▶ Exercise directions: Go through the records and show each line where the word "heading" occurs.

▶ Data provided:
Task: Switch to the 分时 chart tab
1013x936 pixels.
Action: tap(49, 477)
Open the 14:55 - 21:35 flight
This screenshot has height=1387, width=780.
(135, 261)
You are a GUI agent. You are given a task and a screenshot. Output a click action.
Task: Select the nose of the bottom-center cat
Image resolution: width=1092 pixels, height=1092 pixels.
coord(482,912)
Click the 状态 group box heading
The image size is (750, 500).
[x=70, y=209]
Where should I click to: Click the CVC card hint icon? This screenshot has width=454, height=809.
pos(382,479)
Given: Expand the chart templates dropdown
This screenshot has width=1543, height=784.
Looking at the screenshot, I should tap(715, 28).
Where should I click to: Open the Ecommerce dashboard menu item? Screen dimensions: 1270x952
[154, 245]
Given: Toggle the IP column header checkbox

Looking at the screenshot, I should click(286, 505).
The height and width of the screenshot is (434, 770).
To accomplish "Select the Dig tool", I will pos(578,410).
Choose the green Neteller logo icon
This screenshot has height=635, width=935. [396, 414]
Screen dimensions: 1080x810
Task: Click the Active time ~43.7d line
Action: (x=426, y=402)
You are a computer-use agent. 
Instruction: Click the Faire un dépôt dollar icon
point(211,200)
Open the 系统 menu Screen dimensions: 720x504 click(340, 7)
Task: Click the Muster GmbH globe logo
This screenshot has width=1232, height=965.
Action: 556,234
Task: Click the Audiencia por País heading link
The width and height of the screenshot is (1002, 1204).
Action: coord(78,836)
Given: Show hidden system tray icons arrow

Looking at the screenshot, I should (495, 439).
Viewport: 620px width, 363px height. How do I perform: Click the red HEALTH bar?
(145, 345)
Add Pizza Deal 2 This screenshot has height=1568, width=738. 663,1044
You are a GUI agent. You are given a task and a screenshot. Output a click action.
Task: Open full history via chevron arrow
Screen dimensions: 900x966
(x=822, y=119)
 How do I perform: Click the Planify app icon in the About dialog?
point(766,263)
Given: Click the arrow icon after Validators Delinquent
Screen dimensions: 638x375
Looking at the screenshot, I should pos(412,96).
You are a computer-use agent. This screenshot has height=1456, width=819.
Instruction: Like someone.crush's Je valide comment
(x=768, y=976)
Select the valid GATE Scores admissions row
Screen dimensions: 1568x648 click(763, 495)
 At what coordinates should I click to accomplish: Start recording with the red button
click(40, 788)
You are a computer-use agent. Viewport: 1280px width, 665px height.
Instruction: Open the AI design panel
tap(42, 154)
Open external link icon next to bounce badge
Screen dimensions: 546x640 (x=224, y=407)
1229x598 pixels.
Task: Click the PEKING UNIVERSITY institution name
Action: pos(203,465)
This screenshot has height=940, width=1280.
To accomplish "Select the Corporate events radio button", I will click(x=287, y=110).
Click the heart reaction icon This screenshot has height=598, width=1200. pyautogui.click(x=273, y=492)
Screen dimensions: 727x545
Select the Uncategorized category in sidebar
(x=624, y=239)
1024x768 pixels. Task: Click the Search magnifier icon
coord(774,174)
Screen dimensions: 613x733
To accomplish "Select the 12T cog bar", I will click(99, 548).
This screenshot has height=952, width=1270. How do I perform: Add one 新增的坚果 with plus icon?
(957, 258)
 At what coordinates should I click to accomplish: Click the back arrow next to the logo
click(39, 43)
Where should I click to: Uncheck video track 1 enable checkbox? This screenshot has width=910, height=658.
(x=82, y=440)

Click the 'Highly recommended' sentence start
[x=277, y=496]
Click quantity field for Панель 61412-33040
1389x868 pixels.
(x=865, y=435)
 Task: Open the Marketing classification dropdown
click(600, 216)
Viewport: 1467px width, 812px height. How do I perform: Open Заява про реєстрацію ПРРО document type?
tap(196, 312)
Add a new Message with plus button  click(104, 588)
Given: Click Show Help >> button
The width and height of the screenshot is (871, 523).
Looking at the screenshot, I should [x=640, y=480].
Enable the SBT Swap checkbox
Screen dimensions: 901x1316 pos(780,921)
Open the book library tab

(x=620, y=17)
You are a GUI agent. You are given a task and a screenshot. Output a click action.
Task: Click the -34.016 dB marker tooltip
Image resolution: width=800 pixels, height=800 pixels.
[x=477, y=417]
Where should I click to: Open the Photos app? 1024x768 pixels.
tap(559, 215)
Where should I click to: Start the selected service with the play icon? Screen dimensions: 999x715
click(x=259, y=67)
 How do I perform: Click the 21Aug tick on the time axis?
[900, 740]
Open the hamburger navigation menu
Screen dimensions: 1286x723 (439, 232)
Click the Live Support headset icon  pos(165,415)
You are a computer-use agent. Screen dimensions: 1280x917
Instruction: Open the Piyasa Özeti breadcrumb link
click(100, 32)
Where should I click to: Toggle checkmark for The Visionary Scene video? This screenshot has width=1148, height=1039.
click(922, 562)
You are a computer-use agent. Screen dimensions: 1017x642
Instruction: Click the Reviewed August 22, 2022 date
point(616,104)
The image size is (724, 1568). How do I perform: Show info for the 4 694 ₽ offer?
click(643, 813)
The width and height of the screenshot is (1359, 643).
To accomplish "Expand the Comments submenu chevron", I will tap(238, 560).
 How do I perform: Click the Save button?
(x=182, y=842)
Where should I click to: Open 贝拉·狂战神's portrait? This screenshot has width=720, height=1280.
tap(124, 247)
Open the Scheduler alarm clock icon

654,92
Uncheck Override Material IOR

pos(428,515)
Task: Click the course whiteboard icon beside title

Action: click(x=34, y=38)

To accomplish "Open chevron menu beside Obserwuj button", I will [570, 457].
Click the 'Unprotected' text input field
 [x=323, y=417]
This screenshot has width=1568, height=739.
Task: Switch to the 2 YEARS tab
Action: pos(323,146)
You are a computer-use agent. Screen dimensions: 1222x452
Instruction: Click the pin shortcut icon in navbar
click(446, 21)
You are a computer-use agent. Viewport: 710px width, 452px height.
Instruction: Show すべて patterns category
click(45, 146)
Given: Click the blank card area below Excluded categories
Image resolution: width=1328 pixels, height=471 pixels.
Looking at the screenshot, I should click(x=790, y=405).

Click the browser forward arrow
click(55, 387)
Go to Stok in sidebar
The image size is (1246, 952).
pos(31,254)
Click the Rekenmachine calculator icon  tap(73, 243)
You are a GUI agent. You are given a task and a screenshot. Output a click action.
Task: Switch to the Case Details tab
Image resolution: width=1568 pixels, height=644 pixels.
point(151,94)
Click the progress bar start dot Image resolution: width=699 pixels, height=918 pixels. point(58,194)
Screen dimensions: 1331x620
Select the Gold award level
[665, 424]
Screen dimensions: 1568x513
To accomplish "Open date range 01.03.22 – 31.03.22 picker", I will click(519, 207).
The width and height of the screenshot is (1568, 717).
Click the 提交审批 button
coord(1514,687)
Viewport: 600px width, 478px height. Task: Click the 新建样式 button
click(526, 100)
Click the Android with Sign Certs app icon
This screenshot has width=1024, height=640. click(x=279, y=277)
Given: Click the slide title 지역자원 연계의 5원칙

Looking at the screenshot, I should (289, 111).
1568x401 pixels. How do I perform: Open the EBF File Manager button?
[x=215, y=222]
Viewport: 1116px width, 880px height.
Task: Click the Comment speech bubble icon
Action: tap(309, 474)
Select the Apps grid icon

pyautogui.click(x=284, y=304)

▶ Written answer:
Click the 状态 group box heading
Task: Click the Audiencia por País heading link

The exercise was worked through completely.